Can I use gluten-free flour in this Pumpkin Cookie Pie?
Yes, you can substitute the all-purpose flour with a gluten-free blend. I recommend using a blend that contains xanthan gum for the best texture. Also, if you need more ideas on what to do with pumpkin, then you should check out the recipes in this Facebook group about Yummy recipes using canned pumpkin pie mix?.If your kids love this, they’ll go crazy for Halloween Cookie Cake!
Final Kitchen Wisdom:
This Pumpkin Cookie Pie supports my family’s authentic meal goals because it’s a simple, delicious, and comforting dessert that brings us together. It’s made with wholesome ingredients and packed with flavor, making it a guilt-free treat that we can all enjoy.
My Pumpkin Cookie Pie Flavor Secrets:
- Fresh Spices: Using fresh, high-quality spices makes a huge difference in the flavor of the cookie pie.
- Don’t Overmix: Overmixing the dough can make the cookie pie tough. Mix until just combined.

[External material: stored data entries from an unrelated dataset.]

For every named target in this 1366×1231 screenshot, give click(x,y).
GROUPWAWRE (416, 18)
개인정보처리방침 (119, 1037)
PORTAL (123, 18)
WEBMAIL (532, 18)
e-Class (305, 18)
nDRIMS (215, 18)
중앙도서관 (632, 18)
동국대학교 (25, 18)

- Cool Completely: Letting the cookie pie cool completely before slicing and serving allows the flavors to meld together and the texture to set.
Family-Tested Pumpkin Cookie Pie Variations:
- Pumpkin Chocolate Chip Cookie Pie with chopped pecans: My son loves this version because of the added crunch.
- Soft Pumpkin Cookie Pie with a cream cheese swirl: My daughter prefers this version because of the tangy cream cheese.
- Easy Pumpkin Cookie Pie with a drizzle of caramel sauce: My husband enjoys this version because of the extra sweetness.
I encourage you to make this Pumpkin Cookie Pie your own by experimenting with different spices, chocolates, and toppings. The most important thing is to have fun and enjoy the process of creating something special for your family.

I hope this recipe brings you as much joy and satisfaction as it has brought my family. Happy baking, and may your kitchen be filled with the warm, inviting aroma of Pumpkin Cookie Pie!
Pumpkin Cookie Pie
This Pumpkin Cookie Pie combines the best of both worlds: a gooey cookie base and a creamy pumpkin pie filling. It’s a simple and delicious dessert perfect for fall gatherings.
- Prep Time: 15 minutes
- Cook Time: 50 minutes
- Total Time: 65 minutes
- Yield: 8 servings
- Category: Dessert
- Method: Baked
- Cuisine: American
Ingredients
- 1 roll (16.5 ounces) refrigerated sugar cookie dough
- 1 (15 ounce) can pumpkin puree
- 1 (14 ounce) can sweetened condensed milk
- 2 large eggs
- 1 teaspoon pumpkin pie spice
- 1/2 teaspoon ground cinnamon
- Pinch of salt
- Whipped cream, for serving (optional)
Instructions
- Preheat oven to 350°F (175°C).
- Press the sugar cookie dough into the bottom and up the sides of a 9-inch pie plate.
- In a large bowl, whisk together the pumpkin puree, sweetened condensed milk, eggs, pumpkin pie spice, cinnamon, and salt until smooth.
- Pour the pumpkin mixture into the cookie dough-lined pie plate.
- Bake for 45-55 minutes, or until the filling is set around the edges but still slightly soft in the center.
- Let cool completely before serving.
- Serve with whipped cream, if desired.
Notes
For a richer flavor, add 1/2 cup of chopped pecans or walnuts to the pumpkin filling.